WHAT THE EXERCISE ASKS:
The answer should contain all of the data, retyped without any alteration.

Data extracted from a collection

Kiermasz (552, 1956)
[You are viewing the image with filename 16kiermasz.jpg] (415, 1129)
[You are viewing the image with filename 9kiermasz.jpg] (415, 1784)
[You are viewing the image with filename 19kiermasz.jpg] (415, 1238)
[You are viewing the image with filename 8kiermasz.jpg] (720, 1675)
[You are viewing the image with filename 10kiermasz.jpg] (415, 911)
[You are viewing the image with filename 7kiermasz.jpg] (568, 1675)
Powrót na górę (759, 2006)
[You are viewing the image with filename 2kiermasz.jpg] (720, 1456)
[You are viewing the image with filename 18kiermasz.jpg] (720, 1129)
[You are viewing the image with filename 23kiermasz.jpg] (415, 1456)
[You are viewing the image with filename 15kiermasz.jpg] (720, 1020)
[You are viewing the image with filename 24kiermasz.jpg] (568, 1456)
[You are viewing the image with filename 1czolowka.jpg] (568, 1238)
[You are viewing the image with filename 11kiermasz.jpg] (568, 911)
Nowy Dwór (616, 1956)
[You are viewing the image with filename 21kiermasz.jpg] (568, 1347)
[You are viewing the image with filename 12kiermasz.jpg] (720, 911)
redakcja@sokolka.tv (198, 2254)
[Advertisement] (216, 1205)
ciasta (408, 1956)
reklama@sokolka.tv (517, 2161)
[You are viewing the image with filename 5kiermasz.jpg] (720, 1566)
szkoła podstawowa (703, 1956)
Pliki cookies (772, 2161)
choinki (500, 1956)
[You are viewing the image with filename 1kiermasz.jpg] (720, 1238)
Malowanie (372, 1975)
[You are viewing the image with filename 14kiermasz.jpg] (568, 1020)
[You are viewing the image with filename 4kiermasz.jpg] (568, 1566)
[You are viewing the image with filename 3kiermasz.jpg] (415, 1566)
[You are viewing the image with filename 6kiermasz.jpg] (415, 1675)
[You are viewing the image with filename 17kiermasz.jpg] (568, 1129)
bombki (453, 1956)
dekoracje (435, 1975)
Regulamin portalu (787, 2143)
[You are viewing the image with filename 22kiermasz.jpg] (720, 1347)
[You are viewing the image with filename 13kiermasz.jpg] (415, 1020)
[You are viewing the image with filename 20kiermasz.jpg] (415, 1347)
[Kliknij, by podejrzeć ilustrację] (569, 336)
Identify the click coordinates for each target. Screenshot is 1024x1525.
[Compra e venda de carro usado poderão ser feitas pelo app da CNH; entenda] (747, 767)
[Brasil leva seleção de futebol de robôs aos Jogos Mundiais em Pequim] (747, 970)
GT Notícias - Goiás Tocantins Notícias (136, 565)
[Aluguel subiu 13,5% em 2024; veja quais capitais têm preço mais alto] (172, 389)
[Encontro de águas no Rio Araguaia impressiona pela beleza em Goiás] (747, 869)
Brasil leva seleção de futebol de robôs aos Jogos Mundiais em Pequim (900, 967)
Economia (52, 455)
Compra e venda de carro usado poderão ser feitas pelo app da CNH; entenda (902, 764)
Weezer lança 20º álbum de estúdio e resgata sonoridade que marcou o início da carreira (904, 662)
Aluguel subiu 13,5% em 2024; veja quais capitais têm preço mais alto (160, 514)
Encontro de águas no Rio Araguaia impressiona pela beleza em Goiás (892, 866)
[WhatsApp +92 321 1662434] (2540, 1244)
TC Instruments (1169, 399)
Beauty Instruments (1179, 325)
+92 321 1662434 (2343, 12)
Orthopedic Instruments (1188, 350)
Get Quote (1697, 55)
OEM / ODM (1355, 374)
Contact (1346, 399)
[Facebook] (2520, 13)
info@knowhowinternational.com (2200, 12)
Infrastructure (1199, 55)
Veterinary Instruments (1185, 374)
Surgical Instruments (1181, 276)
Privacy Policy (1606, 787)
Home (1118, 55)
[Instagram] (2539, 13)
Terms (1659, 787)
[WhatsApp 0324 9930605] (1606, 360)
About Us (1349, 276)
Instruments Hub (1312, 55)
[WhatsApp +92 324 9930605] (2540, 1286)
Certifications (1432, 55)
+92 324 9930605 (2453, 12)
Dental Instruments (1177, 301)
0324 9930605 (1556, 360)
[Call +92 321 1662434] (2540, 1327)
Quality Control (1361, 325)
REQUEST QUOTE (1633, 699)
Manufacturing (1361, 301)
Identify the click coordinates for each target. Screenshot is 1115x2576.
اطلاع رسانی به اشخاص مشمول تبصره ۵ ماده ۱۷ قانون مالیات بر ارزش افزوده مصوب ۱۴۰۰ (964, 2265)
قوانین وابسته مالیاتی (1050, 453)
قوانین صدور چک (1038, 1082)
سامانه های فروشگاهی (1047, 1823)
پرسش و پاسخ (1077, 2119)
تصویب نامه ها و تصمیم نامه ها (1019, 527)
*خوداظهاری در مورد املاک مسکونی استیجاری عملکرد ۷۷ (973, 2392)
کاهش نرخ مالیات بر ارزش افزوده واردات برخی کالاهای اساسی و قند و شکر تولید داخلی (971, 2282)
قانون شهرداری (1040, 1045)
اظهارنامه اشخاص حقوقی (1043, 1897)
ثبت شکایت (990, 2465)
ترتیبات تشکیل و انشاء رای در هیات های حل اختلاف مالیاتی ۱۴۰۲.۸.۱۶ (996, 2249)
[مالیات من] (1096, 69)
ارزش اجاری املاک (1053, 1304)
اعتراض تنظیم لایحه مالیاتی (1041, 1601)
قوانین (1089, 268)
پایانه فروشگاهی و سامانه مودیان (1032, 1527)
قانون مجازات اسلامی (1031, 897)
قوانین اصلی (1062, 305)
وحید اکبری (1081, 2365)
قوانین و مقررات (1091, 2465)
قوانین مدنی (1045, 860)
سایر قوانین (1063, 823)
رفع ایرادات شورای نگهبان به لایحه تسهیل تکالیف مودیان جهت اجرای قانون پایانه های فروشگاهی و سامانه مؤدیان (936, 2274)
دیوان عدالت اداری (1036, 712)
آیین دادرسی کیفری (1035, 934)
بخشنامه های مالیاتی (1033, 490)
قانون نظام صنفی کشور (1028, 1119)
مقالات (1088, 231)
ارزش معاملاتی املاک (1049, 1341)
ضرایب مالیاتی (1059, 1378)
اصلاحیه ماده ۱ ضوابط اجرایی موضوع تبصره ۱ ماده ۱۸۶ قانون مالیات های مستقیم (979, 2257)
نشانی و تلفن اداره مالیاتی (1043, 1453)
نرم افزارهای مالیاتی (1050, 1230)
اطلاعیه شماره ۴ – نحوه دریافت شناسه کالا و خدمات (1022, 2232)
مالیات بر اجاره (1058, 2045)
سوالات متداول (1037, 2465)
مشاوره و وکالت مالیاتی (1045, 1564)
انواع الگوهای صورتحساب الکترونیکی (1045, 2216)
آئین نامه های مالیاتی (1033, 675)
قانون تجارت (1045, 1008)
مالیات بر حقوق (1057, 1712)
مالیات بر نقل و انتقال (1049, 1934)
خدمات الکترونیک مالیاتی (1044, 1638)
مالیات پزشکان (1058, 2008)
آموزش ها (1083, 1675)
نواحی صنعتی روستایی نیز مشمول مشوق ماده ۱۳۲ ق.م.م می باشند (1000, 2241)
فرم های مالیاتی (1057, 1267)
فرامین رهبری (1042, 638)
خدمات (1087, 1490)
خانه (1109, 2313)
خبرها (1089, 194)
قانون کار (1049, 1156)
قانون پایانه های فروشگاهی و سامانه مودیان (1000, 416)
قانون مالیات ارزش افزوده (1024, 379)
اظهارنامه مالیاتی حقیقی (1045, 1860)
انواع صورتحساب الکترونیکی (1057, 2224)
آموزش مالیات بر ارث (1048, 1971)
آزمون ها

FINISHED TASK:
Kiermasz (552, 1956)
[You are viewing the image with filename 16kiermasz.jpg] (415, 1129)
[You are viewing the image with filename 9kiermasz.jpg] (415, 1784)
[You are viewing the image with filename 19kiermasz.jpg] (415, 1238)
[You are viewing the image with filename 8kiermasz.jpg] (720, 1675)
[You are viewing the image with filename 10kiermasz.jpg] (415, 911)
[You are viewing the image with filename 7kiermasz.jpg] (568, 1675)
Powrót na górę (759, 2006)
[You are viewing the image with filename 2kiermasz.jpg] (720, 1456)
[You are viewing the image with filename 18kiermasz.jpg] (720, 1129)
[You are viewing the image with filename 23kiermasz.jpg] (415, 1456)
[You are viewing the image with filename 15kiermasz.jpg] (720, 1020)
[You are viewing the image with filename 24kiermasz.jpg] (568, 1456)
[You are viewing the image with filename 1czolowka.jpg] (568, 1238)
[You are viewing the image with filename 11kiermasz.jpg] (568, 911)
Nowy Dwór (616, 1956)
[You are viewing the image with filename 21kiermasz.jpg] (568, 1347)
[You are viewing the image with filename 12kiermasz.jpg] (720, 911)
redakcja@sokolka.tv (198, 2254)
[Advertisement] (216, 1205)
ciasta (408, 1956)
reklama@sokolka.tv (517, 2161)
[You are viewing the image with filename 5kiermasz.jpg] (720, 1566)
szkoła podstawowa (703, 1956)
Pliki cookies (772, 2161)
choinki (500, 1956)
[You are viewing the image with filename 1kiermasz.jpg] (720, 1238)
Malowanie (372, 1975)
[You are viewing the image with filename 14kiermasz.jpg] (568, 1020)
[You are viewing the image with filename 4kiermasz.jpg] (568, 1566)
[You are viewing the image with filename 3kiermasz.jpg] (415, 1566)
[You are viewing the image with filename 6kiermasz.jpg] (415, 1675)
[You are viewing the image with filename 17kiermasz.jpg] (568, 1129)
bombki (453, 1956)
dekoracje (435, 1975)
Regulamin portalu (787, 2143)
[You are viewing the image with filename 22kiermasz.jpg] (720, 1347)
[You are viewing the image with filename 13kiermasz.jpg] (415, 1020)
[You are viewing the image with filename 20kiermasz.jpg] (415, 1347)
[Kliknij, by podejrzeć ilustrację] (569, 336)
Identify the click coordinates for each target. Screenshot is 1024x1525.
[Compra e venda de carro usado poderão ser feitas pelo app da CNH; entenda] (747, 767)
[Brasil leva seleção de futebol de robôs aos Jogos Mundiais em Pequim] (747, 970)
GT Notícias - Goiás Tocantins Notícias (136, 565)
[Aluguel subiu 13,5% em 2024; veja quais capitais têm preço mais alto] (172, 389)
[Encontro de águas no Rio Araguaia impressiona pela beleza em Goiás] (747, 869)
Brasil leva seleção de futebol de robôs aos Jogos Mundiais em Pequim (900, 967)
Economia (52, 455)
Compra e venda de carro usado poderão ser feitas pelo app da CNH; entenda (902, 764)
Weezer lança 20º álbum de estúdio e resgata sonoridade que marcou o início da carreira (904, 662)
Aluguel subiu 13,5% em 2024; veja quais capitais têm preço mais alto (160, 514)
Encontro de águas no Rio Araguaia impressiona pela beleza em Goiás (892, 866)
[WhatsApp +92 321 1662434] (2540, 1244)
TC Instruments (1169, 399)
Beauty Instruments (1179, 325)
+92 321 1662434 (2343, 12)
Orthopedic Instruments (1188, 350)
Get Quote (1697, 55)
OEM / ODM (1355, 374)
Contact (1346, 399)
[Facebook] (2520, 13)
info@knowhowinternational.com (2200, 12)
Infrastructure (1199, 55)
Veterinary Instruments (1185, 374)
Surgical Instruments (1181, 276)
Privacy Policy (1606, 787)
Home (1118, 55)
[Instagram] (2539, 13)
Terms (1659, 787)
[WhatsApp 0324 9930605] (1606, 360)
About Us (1349, 276)
Instruments Hub (1312, 55)
[WhatsApp +92 324 9930605] (2540, 1286)
Certifications (1432, 55)
+92 324 9930605 (2453, 12)
Dental Instruments (1177, 301)
0324 9930605 (1556, 360)
[Call +92 321 1662434] (2540, 1327)
Quality Control (1361, 325)
REQUEST QUOTE (1633, 699)
Manufacturing (1361, 301)
Identify the click coordinates for each target. Screenshot is 1115x2576.
اطلاع رسانی به اشخاص مشمول تبصره ۵ ماده ۱۷ قانون مالیات بر ارزش افزوده مصوب ۱۴۰۰ (964, 2265)
قوانین وابسته مالیاتی (1050, 453)
قوانین صدور چک (1038, 1082)
سامانه های فروشگاهی (1047, 1823)
پرسش و پاسخ (1077, 2119)
تصویب نامه ها و تصمیم نامه ها (1019, 527)
*خوداظهاری در مورد املاک مسکونی استیجاری عملکرد ۷۷ (973, 2392)
کاهش نرخ مالیات بر ارزش افزوده واردات برخی کالاهای اساسی و قند و شکر تولید داخلی (971, 2282)
قانون شهرداری (1040, 1045)
اظهارنامه اشخاص حقوقی (1043, 1897)
ثبت شکایت (990, 2465)
ترتیبات تشکیل و انشاء رای در هیات های حل اختلاف مالیاتی ۱۴۰۲.۸.۱۶ (996, 2249)
[مالیات من] (1096, 69)
ارزش اجاری املاک (1053, 1304)
اعتراض تنظیم لایحه مالیاتی (1041, 1601)
قوانین (1089, 268)
پایانه فروشگاهی و سامانه مودیان (1032, 1527)
قانون مجازات اسلامی (1031, 897)
قوانین اصلی (1062, 305)
وحید اکبری (1081, 2365)
قوانین و مقررات (1091, 2465)
قوانین مدنی (1045, 860)
سایر قوانین (1063, 823)
رفع ایرادات شورای نگهبان به لایحه تسهیل تکالیف مودیان جهت اجرای قانون پایانه های فروشگاهی و سامانه مؤدیان (936, 2274)
دیوان عدالت اداری (1036, 712)
آیین دادرسی کیفری (1035, 934)
بخشنامه های مالیاتی (1033, 490)
قانون نظام صنفی کشور (1028, 1119)
مقالات (1088, 231)
ارزش معاملاتی املاک (1049, 1341)
ضرایب مالیاتی (1059, 1378)
اصلاحیه ماده ۱ ضوابط اجرایی موضوع تبصره ۱ ماده ۱۸۶ قانون مالیات های مستقیم (979, 2257)
نشانی و تلفن اداره مالیاتی (1043, 1453)
نرم افزارهای مالیاتی (1050, 1230)
اطلاعیه شماره ۴ – نحوه دریافت شناسه کالا و خدمات (1022, 2232)
مالیات بر اجاره (1058, 2045)
سوالات متداول (1037, 2465)
مشاوره و وکالت مالیاتی (1045, 1564)
انواع الگوهای صورتحساب الکترونیکی (1045, 2216)
آئین نامه های مالیاتی (1033, 675)
قانون تجارت (1045, 1008)
مالیات بر حقوق (1057, 1712)
مالیات بر نقل و انتقال (1049, 1934)
خدمات الکترونیک مالیاتی (1044, 1638)
مالیات پزشکان (1058, 2008)
آموزش ها (1083, 1675)
نواحی صنعتی روستایی نیز مشمول مشوق ماده ۱۳۲ ق.م.م می باشند (1000, 2241)
فرم های مالیاتی (1057, 1267)
فرامین رهبری (1042, 638)
خدمات (1087, 1490)
خانه (1109, 2313)
خبرها (1089, 194)
قانون کار (1049, 1156)
قانون پایانه های فروشگاهی و سامانه مودیان (1000, 416)
قانون مالیات ارزش افزوده (1024, 379)
اظهارنامه مالیاتی حقیقی (1045, 1860)
انواع صورتحساب الکترونیکی (1057, 2224)
آموزش مالیات بر ارث (1048, 1971)
آزمون ها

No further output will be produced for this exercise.